Excerpted records ▸

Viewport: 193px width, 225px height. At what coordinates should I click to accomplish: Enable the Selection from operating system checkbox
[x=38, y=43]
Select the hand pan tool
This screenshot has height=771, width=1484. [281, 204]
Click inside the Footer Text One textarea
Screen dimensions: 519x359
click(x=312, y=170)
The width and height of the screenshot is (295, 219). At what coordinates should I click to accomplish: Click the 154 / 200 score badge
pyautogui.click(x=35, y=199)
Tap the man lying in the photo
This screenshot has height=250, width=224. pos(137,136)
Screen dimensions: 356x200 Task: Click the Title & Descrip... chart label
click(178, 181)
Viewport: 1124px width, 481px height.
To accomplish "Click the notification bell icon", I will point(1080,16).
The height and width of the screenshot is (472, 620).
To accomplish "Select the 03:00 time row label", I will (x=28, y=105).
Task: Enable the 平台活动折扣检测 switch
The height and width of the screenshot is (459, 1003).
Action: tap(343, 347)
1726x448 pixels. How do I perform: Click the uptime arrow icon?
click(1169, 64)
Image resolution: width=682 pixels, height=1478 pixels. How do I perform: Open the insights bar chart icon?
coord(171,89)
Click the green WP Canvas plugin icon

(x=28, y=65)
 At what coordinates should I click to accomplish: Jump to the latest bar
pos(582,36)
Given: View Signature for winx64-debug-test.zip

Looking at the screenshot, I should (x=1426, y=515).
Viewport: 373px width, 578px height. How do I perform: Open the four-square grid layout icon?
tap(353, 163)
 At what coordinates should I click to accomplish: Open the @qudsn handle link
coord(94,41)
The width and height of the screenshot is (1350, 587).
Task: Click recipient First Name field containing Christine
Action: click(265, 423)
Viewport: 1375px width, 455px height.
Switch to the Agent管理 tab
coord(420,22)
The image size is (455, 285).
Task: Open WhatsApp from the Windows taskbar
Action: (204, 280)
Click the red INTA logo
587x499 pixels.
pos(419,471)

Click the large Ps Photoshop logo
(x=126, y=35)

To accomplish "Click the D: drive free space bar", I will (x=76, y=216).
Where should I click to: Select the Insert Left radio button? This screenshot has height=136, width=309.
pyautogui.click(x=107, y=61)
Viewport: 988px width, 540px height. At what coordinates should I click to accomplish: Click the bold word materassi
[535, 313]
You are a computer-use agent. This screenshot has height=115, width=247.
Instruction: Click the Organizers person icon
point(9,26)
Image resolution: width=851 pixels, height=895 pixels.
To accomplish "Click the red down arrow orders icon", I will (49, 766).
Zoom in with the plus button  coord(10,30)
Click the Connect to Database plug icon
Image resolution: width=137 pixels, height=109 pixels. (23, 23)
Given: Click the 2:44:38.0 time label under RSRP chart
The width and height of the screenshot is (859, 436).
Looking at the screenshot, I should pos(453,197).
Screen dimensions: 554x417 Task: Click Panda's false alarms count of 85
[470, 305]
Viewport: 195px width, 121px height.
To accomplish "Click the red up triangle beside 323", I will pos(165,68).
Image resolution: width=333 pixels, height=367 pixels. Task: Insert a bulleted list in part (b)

Problem details ▸
Search the records for the word "will" and copy out every line that holds it.

Result ▸
To accomplish "Click the notification bell icon", I will point(1080,16).
To accomplish "Select the 03:00 time row label", I will (x=28, y=105).
To accomplish "Click the D: drive free space bar", I will (x=76, y=216).
To accomplish "Click the red down arrow orders icon", I will (49, 766).
To accomplish "Click the red up triangle beside 323", I will pos(165,68).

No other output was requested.